Niemiecka flota z I wojny światowej zostaa zatopiona przez Niemców, którzy woleli widzieć ją na dnie, niż w rękach wrogów. Zapewne wraki byłyby znacznie lepiej zachowane, gdyby nie prowadzona w okresie międzywojennym działalność firm pozyskujących cenne metale z silników. Dobre warunki pod wodą i stosunkowo dogodna dla nurków głębokość sprawiają, że już po zakończeniu II wojny światowej zaczęli tu zjeżdżać nurkowie. Wtedy właśnie Scapa Flow zyskała swoją sławę jednego z najsłynniejszych nurkowych wrakowisk na świecie.
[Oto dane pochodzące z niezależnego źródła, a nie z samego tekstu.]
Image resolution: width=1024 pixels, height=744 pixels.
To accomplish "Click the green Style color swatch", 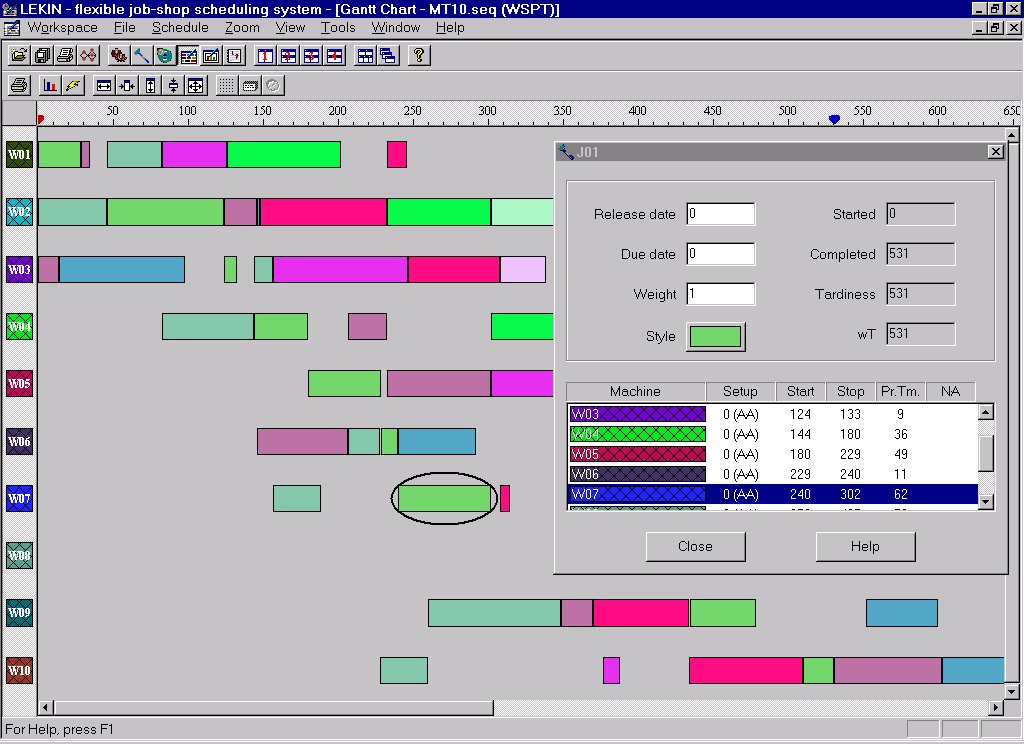I will [x=715, y=337].
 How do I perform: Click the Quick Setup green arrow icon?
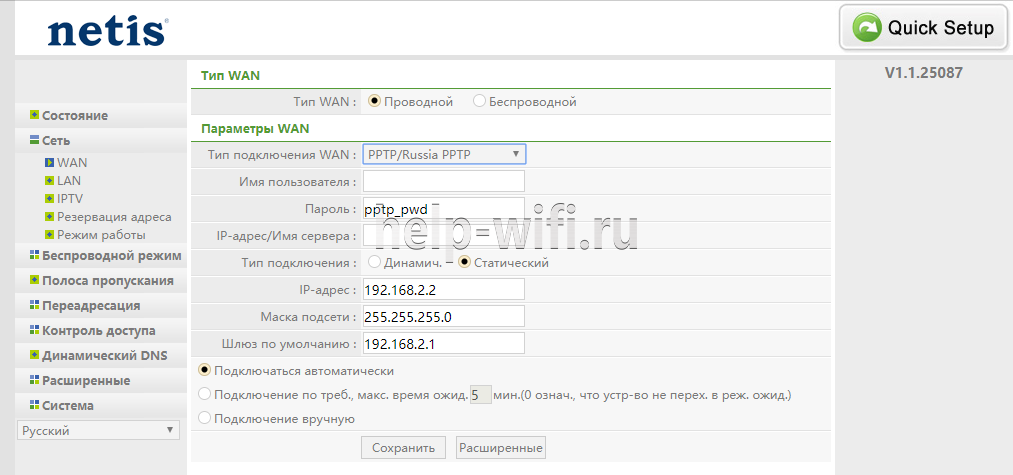click(x=868, y=28)
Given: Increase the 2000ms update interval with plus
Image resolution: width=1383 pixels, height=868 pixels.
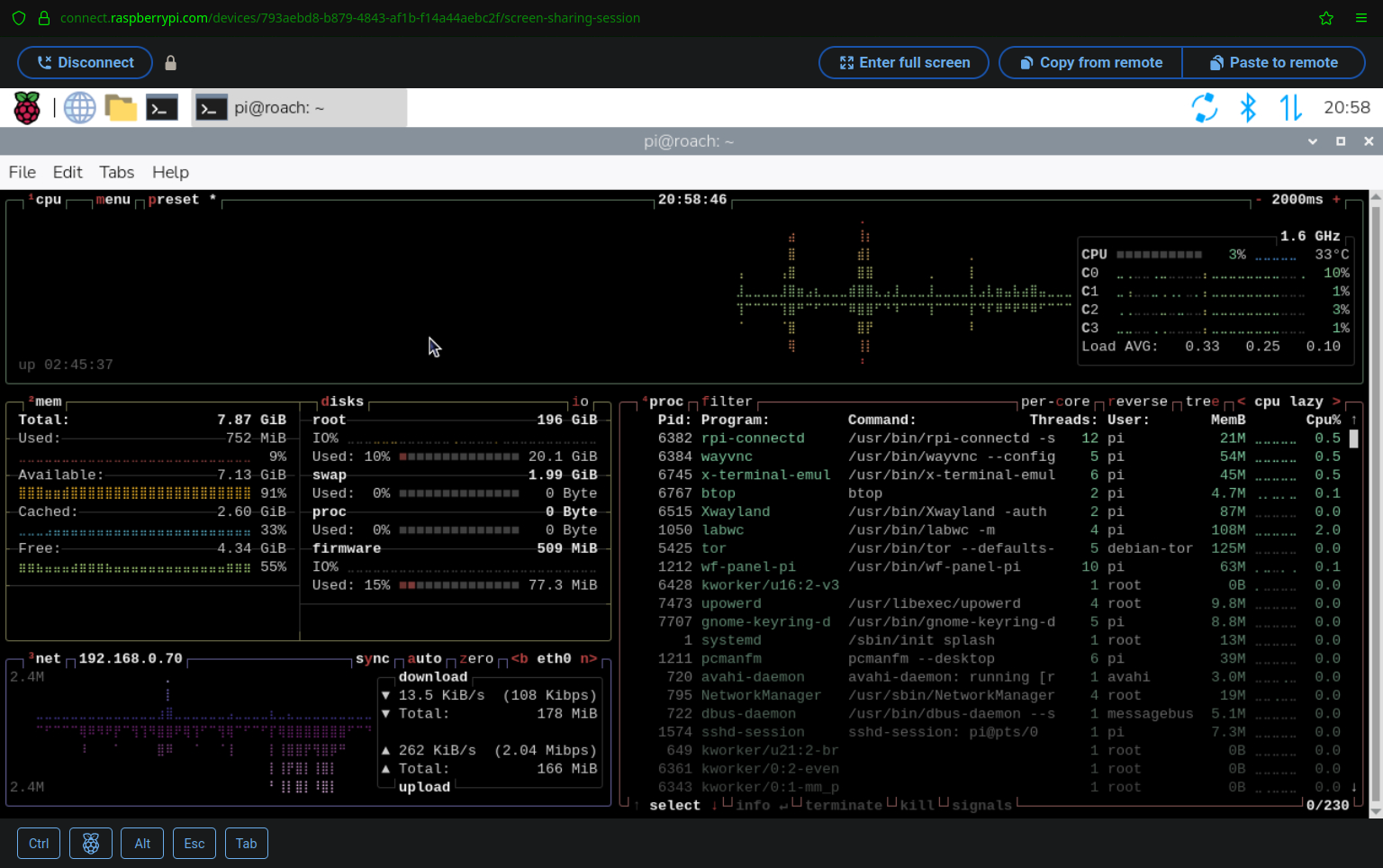Looking at the screenshot, I should click(x=1336, y=200).
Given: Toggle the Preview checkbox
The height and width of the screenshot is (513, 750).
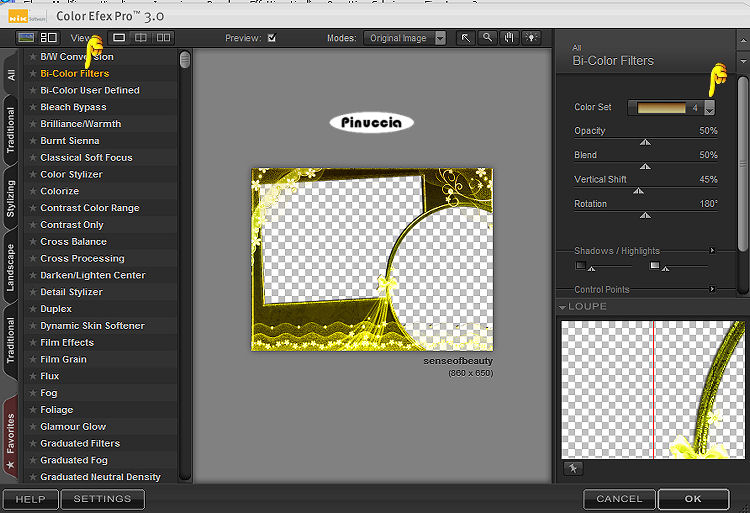Looking at the screenshot, I should pos(272,38).
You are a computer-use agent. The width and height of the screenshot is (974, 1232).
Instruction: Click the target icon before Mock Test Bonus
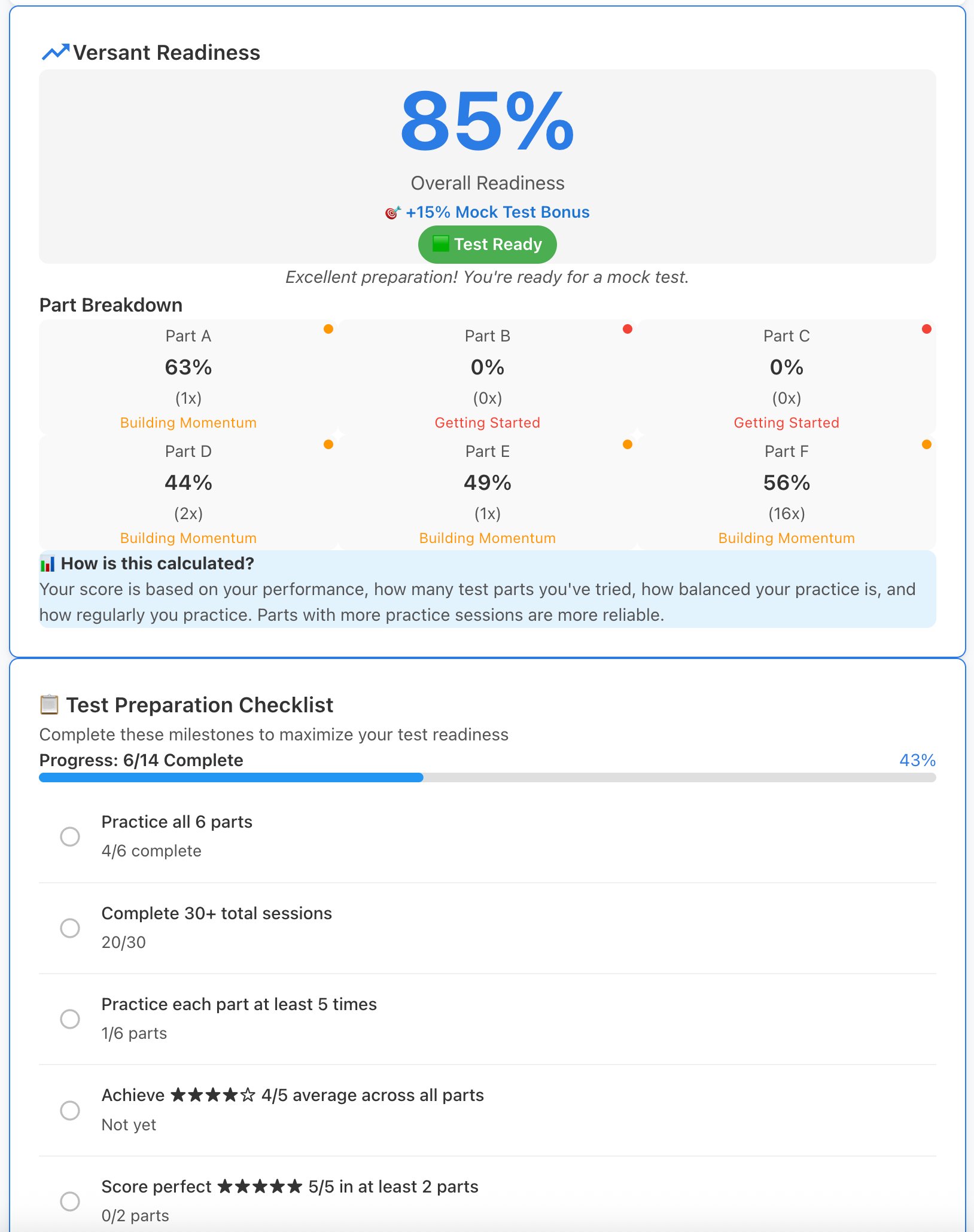pyautogui.click(x=393, y=213)

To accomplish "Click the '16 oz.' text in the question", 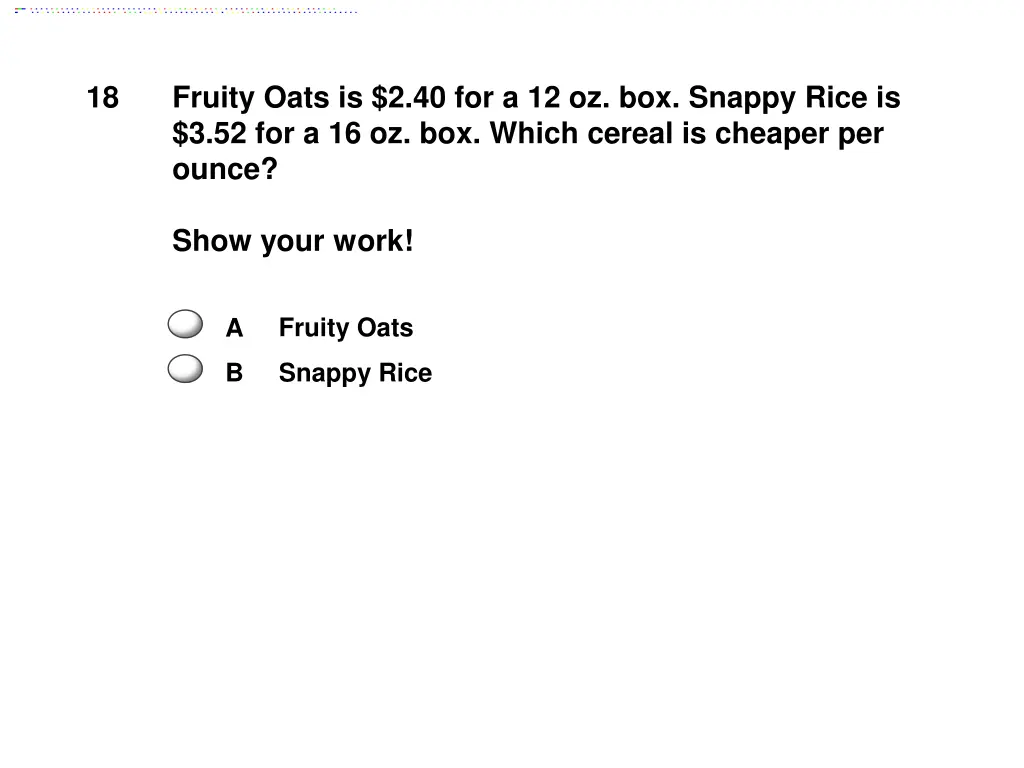I will coord(369,134).
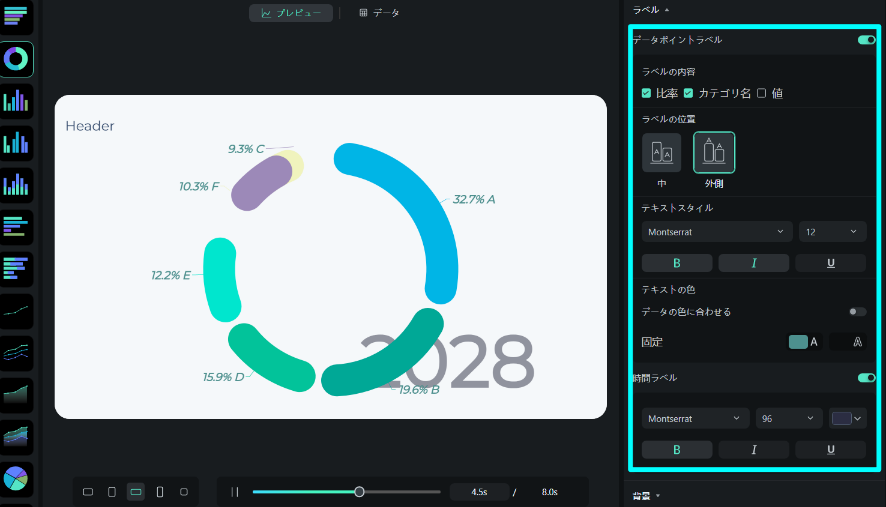This screenshot has height=507, width=886.
Task: Toggle the データポイントラベル switch
Action: point(866,40)
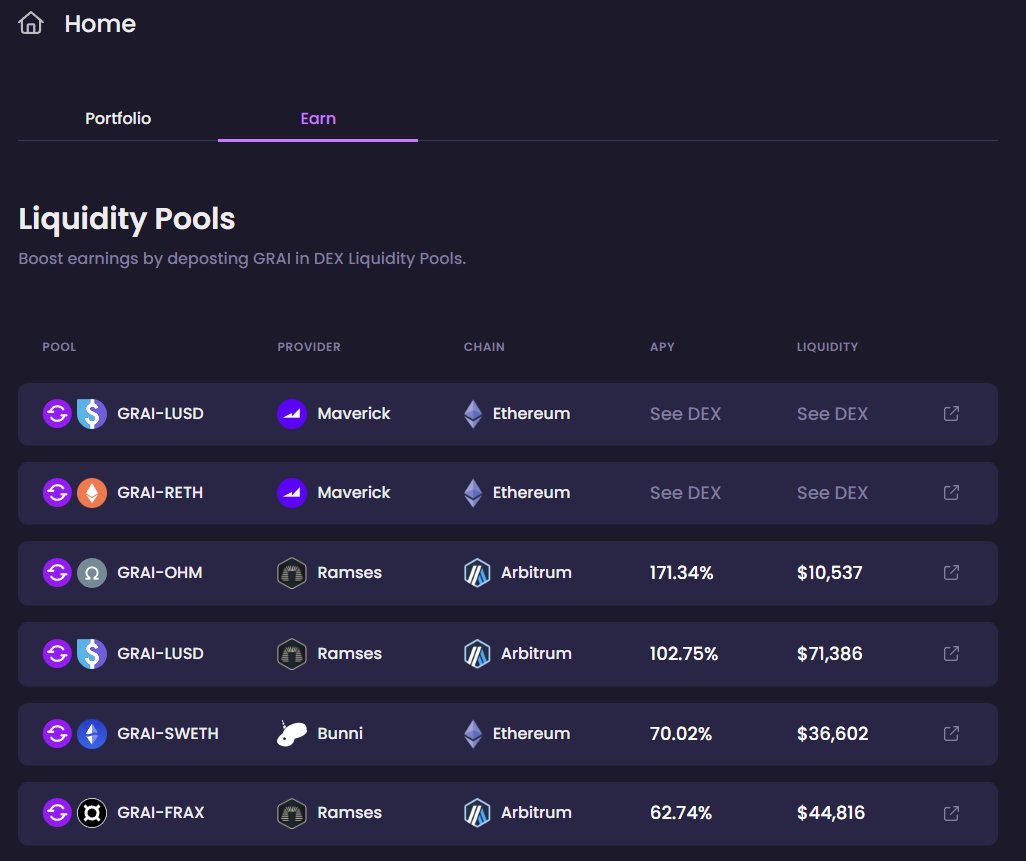1026x861 pixels.
Task: Click the LIQUIDITY column header
Action: (x=827, y=347)
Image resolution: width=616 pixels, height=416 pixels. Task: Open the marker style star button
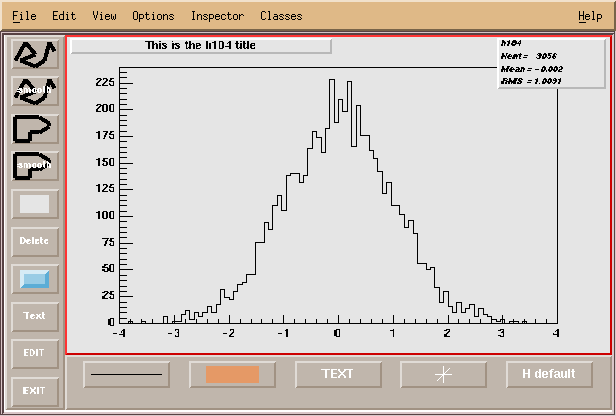[444, 374]
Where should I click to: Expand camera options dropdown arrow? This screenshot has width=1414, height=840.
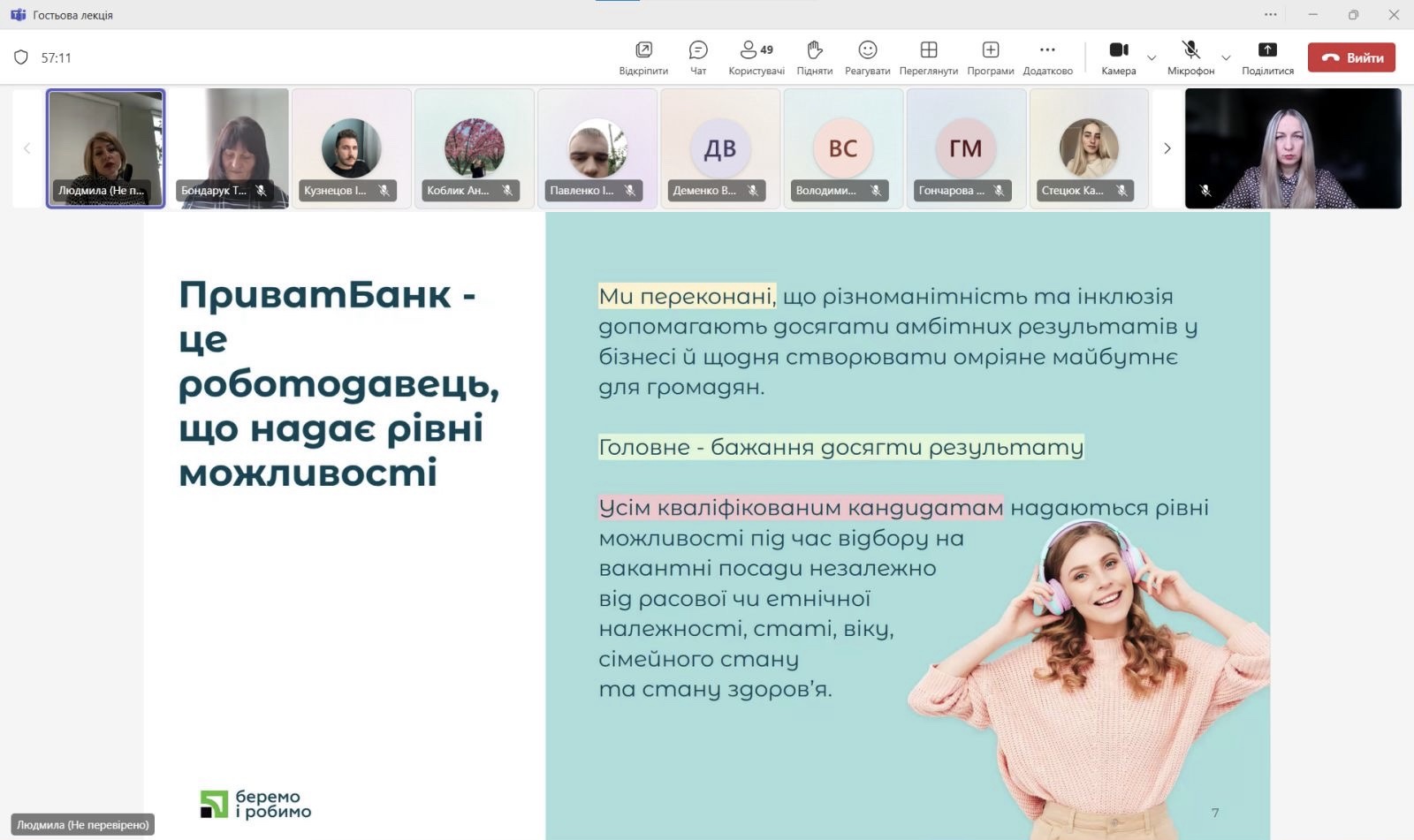coord(1152,58)
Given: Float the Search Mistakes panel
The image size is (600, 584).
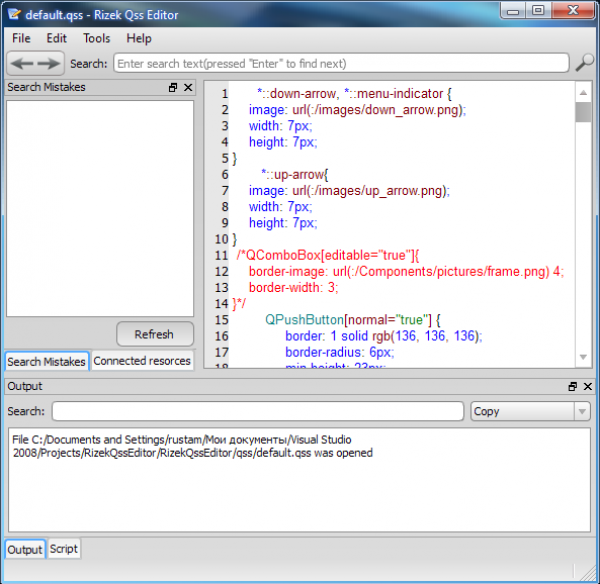Looking at the screenshot, I should 173,88.
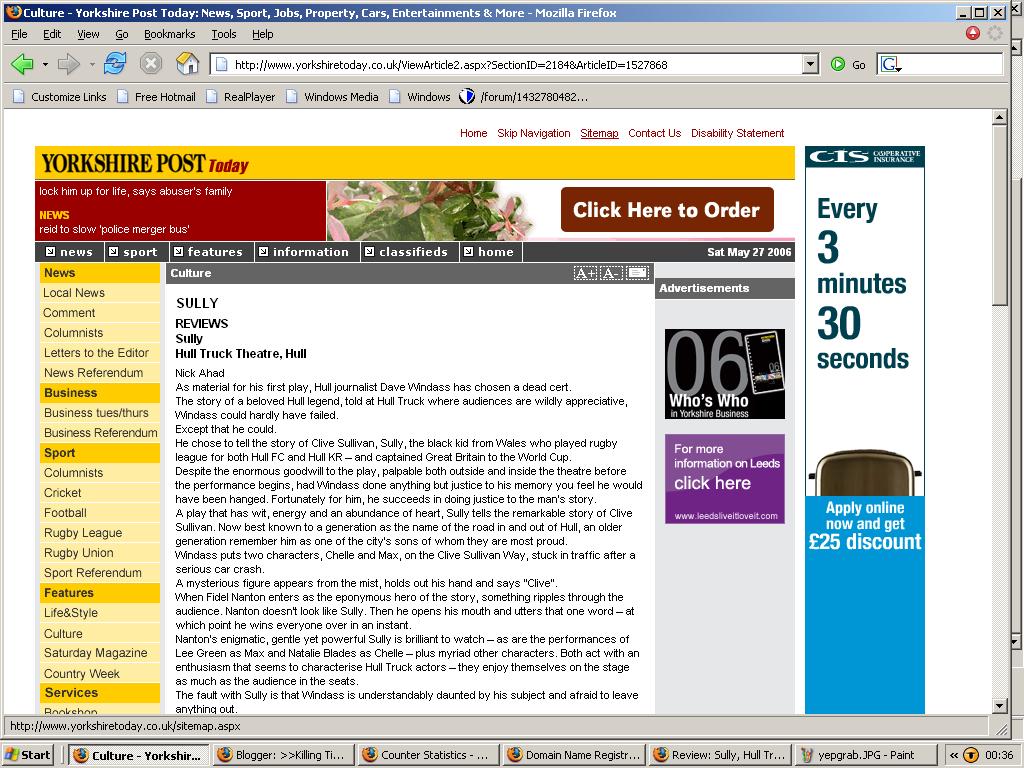Screen dimensions: 1024x768
Task: Expand the Back button history dropdown arrow
Action: 45,64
Warunki i przedział głębokości sprawiają, że flotę oglądać mogą nurkowie rekreacyjni z uprawnieniami wrakowymi i odpowiednimi kwalifikacjami dotyczącymi głębokości (rekomendowany jest Deep Diver, który pozwala nurkować do 40 metrów).
Orkady to nie tylko wraki Scapa Flow – chociaż to właśnie niemiecka flota z I wojny światowej, która zaległa na nie zatoki sprowadza tu wielu nurków wrakowych z całego świata. To także piękna, dzika przyroda i wspaniałe krajobrazy. Latem można tu obserwować dzikie orki, które lubią wychowywać swoje młode w ciepłych wodach zatoki, przepływjaące tędy wieloryby, a także stada wylegujących się na kamienistych plaż fok, które miejscowi nazywają selkie. Te przyjazne i urocze zwierzaki można też – jeśli ktoś ma odpowiednio dużo szczęścia – spotkać także pod wodą. Foki Orkadów są jednak dzikie i nieśmiałe i niechętnie zbliżają się do ludz. Na niebie można obserwować majestatyczne i bardzo rzadkie orły morskie, które polują na dzikie króliki biegające po polach. I wszystkim tym w nieskalanej niczym ciszy i spokoju można zachwycać się przy szklaneczce lokalnej, wybornej whisky, która także nazywa się Scapa.